Rows from a dataset
──────

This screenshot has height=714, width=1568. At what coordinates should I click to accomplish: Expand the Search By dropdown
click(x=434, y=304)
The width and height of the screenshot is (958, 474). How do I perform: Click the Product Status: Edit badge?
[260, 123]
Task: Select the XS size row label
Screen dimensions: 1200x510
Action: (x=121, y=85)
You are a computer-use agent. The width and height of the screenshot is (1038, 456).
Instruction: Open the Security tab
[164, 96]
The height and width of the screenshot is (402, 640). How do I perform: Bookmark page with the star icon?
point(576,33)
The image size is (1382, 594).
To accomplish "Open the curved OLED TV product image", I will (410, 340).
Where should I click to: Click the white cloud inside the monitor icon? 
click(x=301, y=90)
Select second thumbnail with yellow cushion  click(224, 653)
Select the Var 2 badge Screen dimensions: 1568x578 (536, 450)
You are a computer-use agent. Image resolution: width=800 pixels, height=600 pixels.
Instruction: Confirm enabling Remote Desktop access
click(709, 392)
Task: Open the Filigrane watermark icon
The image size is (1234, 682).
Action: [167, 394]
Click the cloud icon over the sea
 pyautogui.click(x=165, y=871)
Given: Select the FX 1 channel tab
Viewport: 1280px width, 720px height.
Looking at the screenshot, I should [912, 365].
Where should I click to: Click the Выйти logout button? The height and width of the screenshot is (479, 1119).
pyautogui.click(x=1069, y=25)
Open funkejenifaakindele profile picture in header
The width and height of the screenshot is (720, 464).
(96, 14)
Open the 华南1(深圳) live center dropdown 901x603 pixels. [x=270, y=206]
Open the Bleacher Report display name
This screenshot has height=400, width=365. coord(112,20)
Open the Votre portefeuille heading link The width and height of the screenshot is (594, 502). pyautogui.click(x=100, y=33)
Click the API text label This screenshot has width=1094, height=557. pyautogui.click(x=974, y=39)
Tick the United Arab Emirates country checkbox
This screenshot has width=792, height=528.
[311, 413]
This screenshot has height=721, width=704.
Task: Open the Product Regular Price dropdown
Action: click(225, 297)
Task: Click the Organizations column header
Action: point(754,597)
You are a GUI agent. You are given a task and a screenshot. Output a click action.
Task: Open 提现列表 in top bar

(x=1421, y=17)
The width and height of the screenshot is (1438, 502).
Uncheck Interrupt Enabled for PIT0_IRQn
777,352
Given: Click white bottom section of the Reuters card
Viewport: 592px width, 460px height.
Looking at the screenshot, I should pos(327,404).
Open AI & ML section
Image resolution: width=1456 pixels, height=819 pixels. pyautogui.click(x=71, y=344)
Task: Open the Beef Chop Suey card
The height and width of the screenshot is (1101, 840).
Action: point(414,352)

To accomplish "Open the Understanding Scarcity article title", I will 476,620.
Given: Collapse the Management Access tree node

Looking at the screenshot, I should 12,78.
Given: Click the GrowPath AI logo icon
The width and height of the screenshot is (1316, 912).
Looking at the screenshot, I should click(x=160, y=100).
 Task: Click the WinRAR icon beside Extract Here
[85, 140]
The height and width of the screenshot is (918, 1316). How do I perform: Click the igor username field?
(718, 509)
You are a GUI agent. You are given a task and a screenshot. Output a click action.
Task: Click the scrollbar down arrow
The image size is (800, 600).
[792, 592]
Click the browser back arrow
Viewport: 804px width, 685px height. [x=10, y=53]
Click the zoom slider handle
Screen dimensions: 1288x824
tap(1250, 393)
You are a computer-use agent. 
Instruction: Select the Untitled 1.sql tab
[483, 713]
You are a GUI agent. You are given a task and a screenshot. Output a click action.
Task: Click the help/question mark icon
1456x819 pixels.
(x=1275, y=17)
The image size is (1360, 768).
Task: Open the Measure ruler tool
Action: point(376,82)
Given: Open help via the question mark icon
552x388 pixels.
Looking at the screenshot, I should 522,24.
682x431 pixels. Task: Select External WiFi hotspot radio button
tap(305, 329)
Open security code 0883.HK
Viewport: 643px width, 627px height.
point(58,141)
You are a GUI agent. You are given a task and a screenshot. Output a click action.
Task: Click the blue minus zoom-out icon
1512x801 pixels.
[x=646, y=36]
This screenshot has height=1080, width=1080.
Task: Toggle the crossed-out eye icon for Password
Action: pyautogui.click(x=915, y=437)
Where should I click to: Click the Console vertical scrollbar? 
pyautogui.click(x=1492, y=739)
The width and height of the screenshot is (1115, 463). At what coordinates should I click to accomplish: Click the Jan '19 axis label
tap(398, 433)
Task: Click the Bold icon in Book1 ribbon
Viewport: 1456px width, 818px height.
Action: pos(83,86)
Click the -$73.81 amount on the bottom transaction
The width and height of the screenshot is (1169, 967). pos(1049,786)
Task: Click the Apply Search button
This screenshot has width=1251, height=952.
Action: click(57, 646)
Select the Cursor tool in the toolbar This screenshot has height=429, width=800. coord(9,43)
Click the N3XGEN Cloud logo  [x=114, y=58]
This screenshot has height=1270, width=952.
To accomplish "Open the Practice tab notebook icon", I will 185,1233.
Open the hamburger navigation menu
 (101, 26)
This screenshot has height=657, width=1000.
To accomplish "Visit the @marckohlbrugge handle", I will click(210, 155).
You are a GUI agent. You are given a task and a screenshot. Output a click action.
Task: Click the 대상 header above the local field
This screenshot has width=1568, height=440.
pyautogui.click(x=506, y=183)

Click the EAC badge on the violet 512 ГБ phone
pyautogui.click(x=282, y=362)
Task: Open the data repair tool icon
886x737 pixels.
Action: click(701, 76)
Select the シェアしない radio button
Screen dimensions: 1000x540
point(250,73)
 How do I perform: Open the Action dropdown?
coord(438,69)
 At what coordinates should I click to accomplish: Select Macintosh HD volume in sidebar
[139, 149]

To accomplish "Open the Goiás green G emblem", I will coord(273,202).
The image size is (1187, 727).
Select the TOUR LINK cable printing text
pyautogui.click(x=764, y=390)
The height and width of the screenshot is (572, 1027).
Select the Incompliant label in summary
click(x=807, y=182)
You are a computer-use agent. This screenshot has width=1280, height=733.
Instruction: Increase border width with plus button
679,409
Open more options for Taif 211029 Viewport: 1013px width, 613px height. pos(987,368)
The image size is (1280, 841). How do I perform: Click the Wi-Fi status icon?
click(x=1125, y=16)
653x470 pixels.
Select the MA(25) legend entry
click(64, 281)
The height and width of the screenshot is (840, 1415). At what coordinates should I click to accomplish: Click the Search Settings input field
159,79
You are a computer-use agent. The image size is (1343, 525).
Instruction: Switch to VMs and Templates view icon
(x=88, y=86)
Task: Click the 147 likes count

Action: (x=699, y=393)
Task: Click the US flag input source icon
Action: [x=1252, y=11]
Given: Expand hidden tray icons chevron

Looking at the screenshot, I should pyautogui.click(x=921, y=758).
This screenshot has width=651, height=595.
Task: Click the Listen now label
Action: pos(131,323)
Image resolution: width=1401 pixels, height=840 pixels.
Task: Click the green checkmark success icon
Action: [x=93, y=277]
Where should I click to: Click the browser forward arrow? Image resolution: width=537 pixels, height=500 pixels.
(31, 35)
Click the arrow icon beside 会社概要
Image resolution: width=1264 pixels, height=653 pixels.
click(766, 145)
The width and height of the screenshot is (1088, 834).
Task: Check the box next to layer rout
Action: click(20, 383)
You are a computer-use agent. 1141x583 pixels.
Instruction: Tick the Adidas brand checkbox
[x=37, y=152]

──────

■ **Brief**:
Please copy out every one of the items above, word for word.

■ **Solution to the exercise**:
This screenshot has height=714, width=1568. At what coordinates should I click to accomplish: Expand the Search By dropdown
click(x=434, y=304)
The width and height of the screenshot is (958, 474). How do I perform: Click the Product Status: Edit badge?
[260, 123]
Task: Select the XS size row label
Screen dimensions: 1200x510
Action: (x=121, y=85)
You are a computer-use agent. The width and height of the screenshot is (1038, 456).
Instruction: Open the Security tab
[164, 96]
The height and width of the screenshot is (402, 640). How do I perform: Bookmark page with the star icon?
point(576,33)
The image size is (1382, 594).
To accomplish "Open the curved OLED TV product image", I will (410, 340).
Where should I click to: Click the white cloud inside the monitor icon? 
click(x=301, y=90)
Select second thumbnail with yellow cushion  click(224, 653)
Select the Var 2 badge Screen dimensions: 1568x578 (536, 450)
You are a computer-use agent. Image resolution: width=800 pixels, height=600 pixels.
Instruction: Confirm enabling Remote Desktop access
click(709, 392)
Task: Open the Filigrane watermark icon
The image size is (1234, 682).
Action: [167, 394]
Click the cloud icon over the sea
 pyautogui.click(x=165, y=871)
Given: Select the FX 1 channel tab
Viewport: 1280px width, 720px height.
Looking at the screenshot, I should [912, 365].
Where should I click to: Click the Выйти logout button? The height and width of the screenshot is (479, 1119).
pyautogui.click(x=1069, y=25)
Open funkejenifaakindele profile picture in header
The width and height of the screenshot is (720, 464).
(96, 14)
Open the 华南1(深圳) live center dropdown 901x603 pixels. [x=270, y=206]
Open the Bleacher Report display name
This screenshot has height=400, width=365. coord(112,20)
Open the Votre portefeuille heading link The width and height of the screenshot is (594, 502). pyautogui.click(x=100, y=33)
Click the API text label This screenshot has width=1094, height=557. pyautogui.click(x=974, y=39)
Tick the United Arab Emirates country checkbox
This screenshot has width=792, height=528.
[311, 413]
This screenshot has height=721, width=704.
Task: Open the Product Regular Price dropdown
Action: click(225, 297)
Task: Click the Organizations column header
Action: point(754,597)
You are a GUI agent. You are given a task and a screenshot. Output a click action.
Task: Open 提现列表 in top bar

(x=1421, y=17)
The width and height of the screenshot is (1438, 502).
Uncheck Interrupt Enabled for PIT0_IRQn
777,352
Given: Click white bottom section of the Reuters card
Viewport: 592px width, 460px height.
Looking at the screenshot, I should pos(327,404).
Open AI & ML section
Image resolution: width=1456 pixels, height=819 pixels. pyautogui.click(x=71, y=344)
Task: Open the Beef Chop Suey card
The height and width of the screenshot is (1101, 840).
Action: point(414,352)

To accomplish "Open the Understanding Scarcity article title", I will 476,620.
Given: Collapse the Management Access tree node

Looking at the screenshot, I should 12,78.
Given: Click the GrowPath AI logo icon
The width and height of the screenshot is (1316, 912).
Looking at the screenshot, I should click(x=160, y=100).
 Task: Click the WinRAR icon beside Extract Here
[85, 140]
The height and width of the screenshot is (918, 1316). How do I perform: Click the igor username field?
(718, 509)
You are a GUI agent. You are given a task and a screenshot. Output a click action.
Task: Click the scrollbar down arrow
The image size is (800, 600).
[792, 592]
Click the browser back arrow
Viewport: 804px width, 685px height. [x=10, y=53]
Click the zoom slider handle
Screen dimensions: 1288x824
tap(1250, 393)
You are a computer-use agent. 
Instruction: Select the Untitled 1.sql tab
[483, 713]
You are a GUI agent. You are given a task and a screenshot. Output a click action.
Task: Click the help/question mark icon
1456x819 pixels.
(x=1275, y=17)
The image size is (1360, 768).
Task: Open the Measure ruler tool
Action: point(376,82)
Given: Open help via the question mark icon
552x388 pixels.
Looking at the screenshot, I should 522,24.
682x431 pixels. Task: Select External WiFi hotspot radio button
tap(305, 329)
Open security code 0883.HK
Viewport: 643px width, 627px height.
point(58,141)
You are a GUI agent. You are given a task and a screenshot. Output a click action.
Task: Click the blue minus zoom-out icon
1512x801 pixels.
[x=646, y=36]
This screenshot has height=1080, width=1080.
Task: Toggle the crossed-out eye icon for Password
Action: pyautogui.click(x=915, y=437)
Where should I click to: Click the Console vertical scrollbar? 
pyautogui.click(x=1492, y=739)
The width and height of the screenshot is (1115, 463). At what coordinates should I click to accomplish: Click the Jan '19 axis label
tap(398, 433)
Task: Click the Bold icon in Book1 ribbon
Viewport: 1456px width, 818px height.
Action: pos(83,86)
Click the -$73.81 amount on the bottom transaction
The width and height of the screenshot is (1169, 967). pos(1049,786)
Task: Click the Apply Search button
This screenshot has width=1251, height=952.
Action: click(57, 646)
Select the Cursor tool in the toolbar This screenshot has height=429, width=800. coord(9,43)
Click the N3XGEN Cloud logo  [x=114, y=58]
This screenshot has height=1270, width=952.
To accomplish "Open the Practice tab notebook icon", I will 185,1233.
Open the hamburger navigation menu
 (101, 26)
This screenshot has height=657, width=1000.
To accomplish "Visit the @marckohlbrugge handle", I will click(210, 155).
You are a GUI agent. You are given a task and a screenshot. Output a click action.
Task: Click the 대상 header above the local field
This screenshot has width=1568, height=440.
pyautogui.click(x=506, y=183)

Click the EAC badge on the violet 512 ГБ phone
pyautogui.click(x=282, y=362)
Task: Open the data repair tool icon
886x737 pixels.
Action: click(701, 76)
Select the シェアしない radio button
Screen dimensions: 1000x540
point(250,73)
 How do I perform: Open the Action dropdown?
coord(438,69)
 At what coordinates should I click to accomplish: Select Macintosh HD volume in sidebar
[139, 149]

To accomplish "Open the Goiás green G emblem", I will coord(273,202).
The image size is (1187, 727).
Select the TOUR LINK cable printing text
pyautogui.click(x=764, y=390)
The height and width of the screenshot is (572, 1027).
Select the Incompliant label in summary
click(x=807, y=182)
You are a computer-use agent. This screenshot has width=1280, height=733.
Instruction: Increase border width with plus button
679,409
Open more options for Taif 211029 Viewport: 1013px width, 613px height. pos(987,368)
The image size is (1280, 841). How do I perform: Click the Wi-Fi status icon?
click(x=1125, y=16)
653x470 pixels.
Select the MA(25) legend entry
click(64, 281)
The height and width of the screenshot is (840, 1415). At what coordinates should I click to accomplish: Click the Search Settings input field
159,79
You are a computer-use agent. The image size is (1343, 525).
Instruction: Switch to VMs and Templates view icon
(x=88, y=86)
Task: Click the 147 likes count

Action: (x=699, y=393)
Task: Click the US flag input source icon
Action: [x=1252, y=11]
Given: Expand hidden tray icons chevron

Looking at the screenshot, I should pyautogui.click(x=921, y=758).
This screenshot has width=651, height=595.
Task: Click the Listen now label
Action: pos(131,323)
Image resolution: width=1401 pixels, height=840 pixels.
Task: Click the green checkmark success icon
Action: [x=93, y=277]
Where should I click to: Click the browser forward arrow? Image resolution: width=537 pixels, height=500 pixels.
(31, 35)
Click the arrow icon beside 会社概要
Image resolution: width=1264 pixels, height=653 pixels.
click(766, 145)
The width and height of the screenshot is (1088, 834).
Task: Check the box next to layer rout
Action: click(20, 383)
You are a computer-use agent. 1141x583 pixels.
Instruction: Tick the Adidas brand checkbox
[x=37, y=152]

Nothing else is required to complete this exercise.